### WORK TO BE COMPLETED
Once the line containing "Where should I click to: Open" is found in the entries below, restate it and each following line word for word, stopping after the line containing "has height=546, width=898.".

### SOURCE DATA
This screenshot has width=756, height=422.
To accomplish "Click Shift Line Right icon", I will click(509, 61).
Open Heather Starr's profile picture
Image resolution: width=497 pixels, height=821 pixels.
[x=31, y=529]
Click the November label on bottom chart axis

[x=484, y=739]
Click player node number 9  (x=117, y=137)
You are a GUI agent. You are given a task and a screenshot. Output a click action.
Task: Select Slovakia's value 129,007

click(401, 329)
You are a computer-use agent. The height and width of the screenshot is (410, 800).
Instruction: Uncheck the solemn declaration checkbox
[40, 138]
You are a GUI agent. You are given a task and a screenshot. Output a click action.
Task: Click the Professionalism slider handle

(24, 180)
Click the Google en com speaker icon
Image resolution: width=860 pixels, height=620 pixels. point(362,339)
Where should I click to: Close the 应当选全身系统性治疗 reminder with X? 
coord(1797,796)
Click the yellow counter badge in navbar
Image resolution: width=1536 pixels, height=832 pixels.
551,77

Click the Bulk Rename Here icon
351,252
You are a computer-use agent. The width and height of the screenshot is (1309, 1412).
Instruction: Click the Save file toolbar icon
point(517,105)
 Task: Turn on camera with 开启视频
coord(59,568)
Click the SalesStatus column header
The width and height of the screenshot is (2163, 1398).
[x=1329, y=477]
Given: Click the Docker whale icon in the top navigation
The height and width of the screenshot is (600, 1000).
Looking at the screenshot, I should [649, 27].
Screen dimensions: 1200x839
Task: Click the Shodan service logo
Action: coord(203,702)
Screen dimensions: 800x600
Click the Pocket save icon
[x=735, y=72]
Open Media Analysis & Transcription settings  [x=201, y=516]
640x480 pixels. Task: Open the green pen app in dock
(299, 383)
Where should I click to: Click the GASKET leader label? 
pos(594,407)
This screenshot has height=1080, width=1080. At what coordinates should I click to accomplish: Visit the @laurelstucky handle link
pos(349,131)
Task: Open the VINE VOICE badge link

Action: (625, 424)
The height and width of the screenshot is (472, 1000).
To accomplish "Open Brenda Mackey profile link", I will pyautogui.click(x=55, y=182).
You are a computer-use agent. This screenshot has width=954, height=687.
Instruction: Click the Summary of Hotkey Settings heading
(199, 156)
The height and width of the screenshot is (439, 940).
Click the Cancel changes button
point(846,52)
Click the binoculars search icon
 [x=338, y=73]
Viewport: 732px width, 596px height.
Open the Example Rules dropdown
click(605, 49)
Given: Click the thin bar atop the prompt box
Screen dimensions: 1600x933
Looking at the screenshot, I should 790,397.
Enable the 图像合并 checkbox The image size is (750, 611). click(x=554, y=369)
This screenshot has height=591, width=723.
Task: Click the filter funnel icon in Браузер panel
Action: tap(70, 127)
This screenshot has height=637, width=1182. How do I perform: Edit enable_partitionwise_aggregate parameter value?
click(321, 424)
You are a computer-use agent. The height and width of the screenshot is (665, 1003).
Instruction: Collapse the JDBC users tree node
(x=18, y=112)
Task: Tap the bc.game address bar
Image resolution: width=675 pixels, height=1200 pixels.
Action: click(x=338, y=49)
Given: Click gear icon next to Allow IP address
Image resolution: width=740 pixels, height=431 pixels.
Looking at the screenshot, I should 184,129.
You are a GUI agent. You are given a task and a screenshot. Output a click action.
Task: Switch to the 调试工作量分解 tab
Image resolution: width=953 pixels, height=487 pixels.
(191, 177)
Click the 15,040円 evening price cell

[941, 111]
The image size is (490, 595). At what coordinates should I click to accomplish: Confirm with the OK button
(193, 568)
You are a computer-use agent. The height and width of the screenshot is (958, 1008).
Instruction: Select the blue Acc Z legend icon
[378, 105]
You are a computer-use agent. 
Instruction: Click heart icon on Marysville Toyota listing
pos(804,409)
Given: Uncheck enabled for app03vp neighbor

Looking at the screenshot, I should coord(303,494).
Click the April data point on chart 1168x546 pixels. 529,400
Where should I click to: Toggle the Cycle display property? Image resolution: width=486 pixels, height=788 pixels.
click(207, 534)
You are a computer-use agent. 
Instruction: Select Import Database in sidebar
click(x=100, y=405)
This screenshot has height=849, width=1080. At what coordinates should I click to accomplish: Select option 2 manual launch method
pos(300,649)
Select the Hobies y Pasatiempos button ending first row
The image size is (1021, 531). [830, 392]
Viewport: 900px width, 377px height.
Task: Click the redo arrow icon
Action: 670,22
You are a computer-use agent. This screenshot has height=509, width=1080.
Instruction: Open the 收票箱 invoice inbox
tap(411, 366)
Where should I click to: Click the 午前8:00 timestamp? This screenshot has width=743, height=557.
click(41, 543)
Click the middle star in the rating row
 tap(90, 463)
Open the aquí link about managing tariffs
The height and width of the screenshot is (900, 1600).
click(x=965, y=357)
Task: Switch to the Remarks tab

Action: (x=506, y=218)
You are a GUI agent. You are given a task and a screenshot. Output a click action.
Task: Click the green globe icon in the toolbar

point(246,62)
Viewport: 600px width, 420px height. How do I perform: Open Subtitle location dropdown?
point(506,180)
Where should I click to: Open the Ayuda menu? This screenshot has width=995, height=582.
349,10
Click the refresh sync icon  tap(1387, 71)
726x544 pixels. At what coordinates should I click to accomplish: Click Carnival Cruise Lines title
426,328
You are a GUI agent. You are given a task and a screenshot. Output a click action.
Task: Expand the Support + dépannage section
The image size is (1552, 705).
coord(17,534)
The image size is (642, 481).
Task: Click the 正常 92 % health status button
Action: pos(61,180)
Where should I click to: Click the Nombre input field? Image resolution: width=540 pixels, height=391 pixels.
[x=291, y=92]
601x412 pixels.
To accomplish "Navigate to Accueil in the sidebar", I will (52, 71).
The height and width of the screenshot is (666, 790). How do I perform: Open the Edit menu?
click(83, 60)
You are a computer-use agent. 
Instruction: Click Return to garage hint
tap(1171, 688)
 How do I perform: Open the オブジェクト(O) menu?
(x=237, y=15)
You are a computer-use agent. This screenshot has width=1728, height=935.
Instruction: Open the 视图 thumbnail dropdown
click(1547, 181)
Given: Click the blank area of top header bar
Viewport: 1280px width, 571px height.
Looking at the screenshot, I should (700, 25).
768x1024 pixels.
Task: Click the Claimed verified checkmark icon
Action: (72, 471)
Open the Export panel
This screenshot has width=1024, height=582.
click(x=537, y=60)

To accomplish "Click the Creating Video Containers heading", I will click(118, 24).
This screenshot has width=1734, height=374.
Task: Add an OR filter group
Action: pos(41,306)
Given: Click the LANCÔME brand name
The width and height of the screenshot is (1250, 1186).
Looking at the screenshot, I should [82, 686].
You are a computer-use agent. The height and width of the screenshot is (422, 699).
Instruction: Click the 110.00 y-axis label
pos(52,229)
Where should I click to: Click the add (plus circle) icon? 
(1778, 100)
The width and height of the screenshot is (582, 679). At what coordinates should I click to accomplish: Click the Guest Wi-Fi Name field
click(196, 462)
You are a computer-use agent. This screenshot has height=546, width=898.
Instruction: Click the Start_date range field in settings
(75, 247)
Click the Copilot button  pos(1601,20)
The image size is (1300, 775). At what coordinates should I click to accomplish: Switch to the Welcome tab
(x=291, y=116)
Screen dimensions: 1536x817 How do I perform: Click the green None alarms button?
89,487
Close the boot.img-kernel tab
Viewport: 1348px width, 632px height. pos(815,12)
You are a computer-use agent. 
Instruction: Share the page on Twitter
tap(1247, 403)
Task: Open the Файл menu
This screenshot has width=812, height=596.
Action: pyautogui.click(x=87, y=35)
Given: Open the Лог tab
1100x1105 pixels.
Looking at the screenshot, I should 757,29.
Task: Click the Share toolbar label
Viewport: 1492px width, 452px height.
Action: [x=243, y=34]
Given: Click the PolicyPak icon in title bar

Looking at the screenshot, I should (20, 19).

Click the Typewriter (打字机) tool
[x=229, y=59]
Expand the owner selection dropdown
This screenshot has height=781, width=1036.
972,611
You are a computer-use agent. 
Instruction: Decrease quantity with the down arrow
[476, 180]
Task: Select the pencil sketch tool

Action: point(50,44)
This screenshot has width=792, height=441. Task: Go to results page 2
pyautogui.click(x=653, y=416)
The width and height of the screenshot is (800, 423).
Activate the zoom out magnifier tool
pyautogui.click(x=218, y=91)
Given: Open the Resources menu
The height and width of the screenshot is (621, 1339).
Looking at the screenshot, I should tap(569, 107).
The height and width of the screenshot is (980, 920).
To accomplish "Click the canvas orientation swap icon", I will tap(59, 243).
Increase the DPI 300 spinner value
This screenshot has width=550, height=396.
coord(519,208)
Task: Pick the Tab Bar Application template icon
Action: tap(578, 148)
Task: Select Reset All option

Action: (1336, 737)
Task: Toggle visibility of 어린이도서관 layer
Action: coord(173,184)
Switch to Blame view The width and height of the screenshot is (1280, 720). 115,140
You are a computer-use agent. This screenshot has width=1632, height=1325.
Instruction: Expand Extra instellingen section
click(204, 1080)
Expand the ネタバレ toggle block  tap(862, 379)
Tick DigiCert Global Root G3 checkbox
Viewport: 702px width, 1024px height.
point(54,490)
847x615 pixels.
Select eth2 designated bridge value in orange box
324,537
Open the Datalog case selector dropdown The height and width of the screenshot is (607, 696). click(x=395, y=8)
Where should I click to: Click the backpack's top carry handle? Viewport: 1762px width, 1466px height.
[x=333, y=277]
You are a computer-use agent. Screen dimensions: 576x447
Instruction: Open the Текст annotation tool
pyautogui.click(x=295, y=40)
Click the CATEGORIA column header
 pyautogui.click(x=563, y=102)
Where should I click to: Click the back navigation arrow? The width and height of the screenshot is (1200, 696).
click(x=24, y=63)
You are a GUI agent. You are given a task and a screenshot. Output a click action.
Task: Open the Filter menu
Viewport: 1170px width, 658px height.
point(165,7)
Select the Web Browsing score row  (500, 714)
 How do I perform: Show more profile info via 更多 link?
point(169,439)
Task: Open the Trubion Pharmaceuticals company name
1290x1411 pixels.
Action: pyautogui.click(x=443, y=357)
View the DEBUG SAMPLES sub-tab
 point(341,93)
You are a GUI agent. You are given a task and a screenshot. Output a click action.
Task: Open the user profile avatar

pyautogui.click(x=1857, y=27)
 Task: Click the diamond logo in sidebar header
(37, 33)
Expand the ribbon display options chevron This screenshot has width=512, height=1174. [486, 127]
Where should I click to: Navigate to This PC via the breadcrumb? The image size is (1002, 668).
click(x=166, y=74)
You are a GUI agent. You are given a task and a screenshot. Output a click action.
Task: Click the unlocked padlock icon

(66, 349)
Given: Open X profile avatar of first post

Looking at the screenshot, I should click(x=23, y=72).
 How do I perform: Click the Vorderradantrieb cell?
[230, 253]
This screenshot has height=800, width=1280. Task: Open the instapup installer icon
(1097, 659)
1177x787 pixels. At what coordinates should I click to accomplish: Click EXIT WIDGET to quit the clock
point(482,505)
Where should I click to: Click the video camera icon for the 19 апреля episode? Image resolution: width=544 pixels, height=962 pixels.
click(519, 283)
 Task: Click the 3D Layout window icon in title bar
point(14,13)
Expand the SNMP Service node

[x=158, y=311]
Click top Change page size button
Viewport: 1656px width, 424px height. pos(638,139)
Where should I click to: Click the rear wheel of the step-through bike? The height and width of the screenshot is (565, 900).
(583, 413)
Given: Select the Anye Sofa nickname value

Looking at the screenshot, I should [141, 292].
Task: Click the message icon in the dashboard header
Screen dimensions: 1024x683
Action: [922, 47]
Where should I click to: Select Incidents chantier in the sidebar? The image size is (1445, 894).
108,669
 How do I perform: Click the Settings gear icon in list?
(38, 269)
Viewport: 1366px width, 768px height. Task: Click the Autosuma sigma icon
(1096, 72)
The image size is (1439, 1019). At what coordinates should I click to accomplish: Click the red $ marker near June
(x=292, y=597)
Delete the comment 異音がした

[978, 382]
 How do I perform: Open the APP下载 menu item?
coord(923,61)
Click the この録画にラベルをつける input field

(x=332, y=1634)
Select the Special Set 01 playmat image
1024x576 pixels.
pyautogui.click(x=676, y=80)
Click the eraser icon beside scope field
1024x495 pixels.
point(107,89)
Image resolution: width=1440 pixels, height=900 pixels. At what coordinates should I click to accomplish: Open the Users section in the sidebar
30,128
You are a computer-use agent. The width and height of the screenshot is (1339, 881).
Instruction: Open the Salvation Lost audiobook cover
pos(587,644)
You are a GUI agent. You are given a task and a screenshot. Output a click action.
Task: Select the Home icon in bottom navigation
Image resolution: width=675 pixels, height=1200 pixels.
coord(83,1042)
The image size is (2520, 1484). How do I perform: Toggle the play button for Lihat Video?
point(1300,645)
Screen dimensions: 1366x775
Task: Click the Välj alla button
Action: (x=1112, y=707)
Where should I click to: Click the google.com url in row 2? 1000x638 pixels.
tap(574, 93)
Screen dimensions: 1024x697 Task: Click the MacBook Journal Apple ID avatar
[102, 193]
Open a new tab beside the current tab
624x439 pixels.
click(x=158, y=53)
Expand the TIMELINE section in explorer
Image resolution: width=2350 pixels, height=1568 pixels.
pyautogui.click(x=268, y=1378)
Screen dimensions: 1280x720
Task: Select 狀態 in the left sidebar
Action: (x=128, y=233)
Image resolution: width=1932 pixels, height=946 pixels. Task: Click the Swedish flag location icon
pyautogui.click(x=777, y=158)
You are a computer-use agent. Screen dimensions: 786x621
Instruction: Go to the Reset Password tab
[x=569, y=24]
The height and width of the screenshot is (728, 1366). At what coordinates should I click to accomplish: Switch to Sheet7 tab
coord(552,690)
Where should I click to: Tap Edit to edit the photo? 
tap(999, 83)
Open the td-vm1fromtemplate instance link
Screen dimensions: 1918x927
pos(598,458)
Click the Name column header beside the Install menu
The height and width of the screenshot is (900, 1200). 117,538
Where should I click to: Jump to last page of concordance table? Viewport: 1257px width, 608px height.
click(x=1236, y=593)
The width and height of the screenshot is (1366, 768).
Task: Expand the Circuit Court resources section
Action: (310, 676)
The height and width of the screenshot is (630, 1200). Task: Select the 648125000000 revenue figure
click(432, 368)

### EXERCISE ANSWER
Where should I click to: Open the Ayuda menu? This screenshot has width=995, height=582.
349,10
Click the refresh sync icon  tap(1387, 71)
726x544 pixels. At what coordinates should I click to accomplish: Click Carnival Cruise Lines title
426,328
You are a GUI agent. You are given a task and a screenshot. Output a click action.
Task: Expand the Support + dépannage section
The image size is (1552, 705).
coord(17,534)
The image size is (642, 481).
Task: Click the 正常 92 % health status button
Action: pos(61,180)
Where should I click to: Click the Nombre input field? Image resolution: width=540 pixels, height=391 pixels.
[x=291, y=92]
601x412 pixels.
To accomplish "Navigate to Accueil in the sidebar", I will (52, 71).
The height and width of the screenshot is (666, 790). How do I perform: Open the Edit menu?
click(83, 60)
You are a computer-use agent. 
Instruction: Click Return to garage hint
tap(1171, 688)
 How do I perform: Open the オブジェクト(O) menu?
(x=237, y=15)
You are a computer-use agent. This screenshot has width=1728, height=935.
Instruction: Open the 视图 thumbnail dropdown
click(1547, 181)
Given: Click the blank area of top header bar
Viewport: 1280px width, 571px height.
Looking at the screenshot, I should (700, 25).
768x1024 pixels.
Task: Click the Claimed verified checkmark icon
Action: (72, 471)
Open the Export panel
This screenshot has width=1024, height=582.
click(x=537, y=60)

To accomplish "Click the Creating Video Containers heading", I will click(118, 24).
This screenshot has width=1734, height=374.
Task: Add an OR filter group
Action: pos(41,306)
Given: Click the LANCÔME brand name
The width and height of the screenshot is (1250, 1186).
Looking at the screenshot, I should [82, 686].
You are a computer-use agent. The height and width of the screenshot is (422, 699).
Instruction: Click the 110.00 y-axis label
pos(52,229)
Where should I click to: Click the add (plus circle) icon? 
(1778, 100)
The width and height of the screenshot is (582, 679). At what coordinates should I click to accomplish: Click the Guest Wi-Fi Name field
click(196, 462)
You are a computer-use agent. This screenshot has height=546, width=898.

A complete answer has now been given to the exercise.